Tips on How to Get Rid of Your Fears of Shooting Street Photography
Good street photography is able to capture fleeting moments in the streets and summarize the entire experience in one photo. Part of it is also accepting that not every photo you shoot will be breathtaking. But before you even think about any of this, you'll need to get rid of your fear of shooting, which many people have. Here are a couple of tips on how to do this.
Editor's Note: Many of the photos in this story are selections from the B&H Flickr Group. Hover over the photos to see who shot them.
Close Your Eyes
When I first started shooting street photography, the people I was trying to photograph looked at me as I was about to press the shutter button. This used to frighten me a bit because I was trying to be the fly on the wall and their eye contact was usually pretty intense. Then I learned a little trick: I closed my eyes. For a little while after that, my procedure was to focus and compose very quickly then close my eyes and shoot the photo.
This didn't last long and eventually I learned to shoot the photo and then give the person a genuine and warm smile afterwards. In most cases, it disarms the person.
Use a Smaller Camera
Smaller cameras like point and shoots, Sony NEX cameras, and Micro Four thirds cameras are often small enough to not look intimidating. When someone has a big DSLR and lens pointed at them, they often think that their images are being taken by a professional. But they don't always act like that if the person is using a point and shoot.

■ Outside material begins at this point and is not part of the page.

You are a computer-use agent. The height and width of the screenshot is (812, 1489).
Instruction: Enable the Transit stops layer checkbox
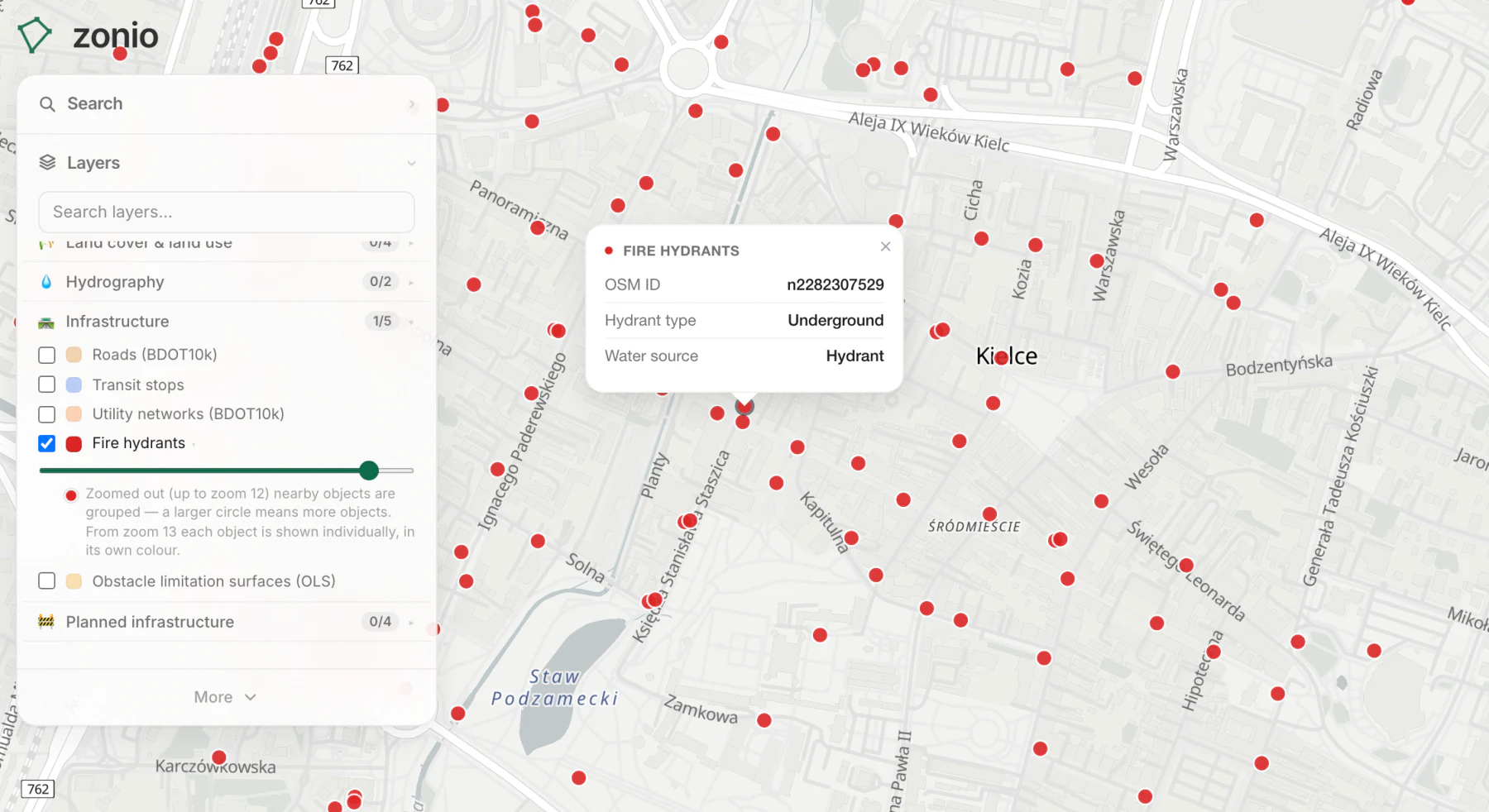click(x=47, y=385)
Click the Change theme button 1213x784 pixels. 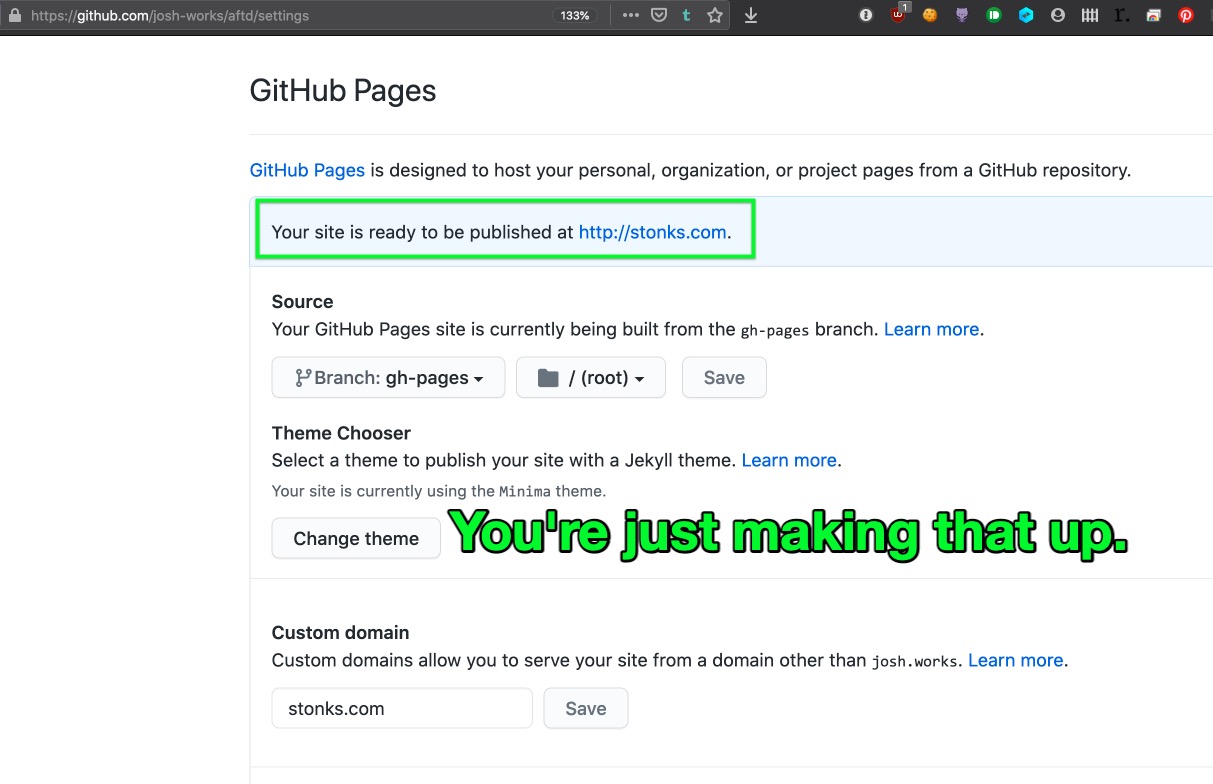(x=356, y=538)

Of course, it also depends on the person: I've had a man look away from me when I used a Leica M9 (but not an M7.)
I recently purchased an Olympus EP-2 and pancake lens for this reason.
Shoot From the Hip
- Sling your camera around your body.
- Pre-focus your lens to a certain area; this often works best with a smaller aperture.
- When someone is in range, press the shutter button on your camera while it is still slung down by your waist. You can get some very interesting results this way.
- If you camera has a tilting or flip-out LCD screen, you can hold the camera down by your waist and flip the LCD screen out to compose your images.
Put the Camera Down on a Surface and Shoot
When I was using the Leica M7, I was working on a personal project to document the effects of the economic recession on New Yorkers in the streets. The job often required taking candid photos in public in order to capture the people as they were. While in a park in Chinatown, I found a subject that seemed a bit stand-offish but I knew I wanted their photo.
To get the shot, I used my environment wisely:
- I saw that there were some musicians performing a piece in the park, so I sat on a rock close to the subject I was trying to capture.
- I put the camera down on the rock and faced it towards the person I was trying to photograph. I stopped the lens down to F/8 and set the shutter to auto mode and wrapped the strap around my hand with my finger on the shutter release.
- I pretended to be paying attention to the musicians but instead was looking at a reflection of my subject in a glass window.
- While the subject was zoning in and out of consciousness, and was in a position which I felt was opportune for me to capture them, I snapped the photo. After around 30 seconds, I left the area and advanced the film. This way I was able to slyly capture the photo.
Remember Your Rights in Public
If you're in public, you're often allowed to photograph anyone or anything you want. Most of the time, no one can stop you from doing this because you're in public. Keep this in mind if someone gives you any trouble.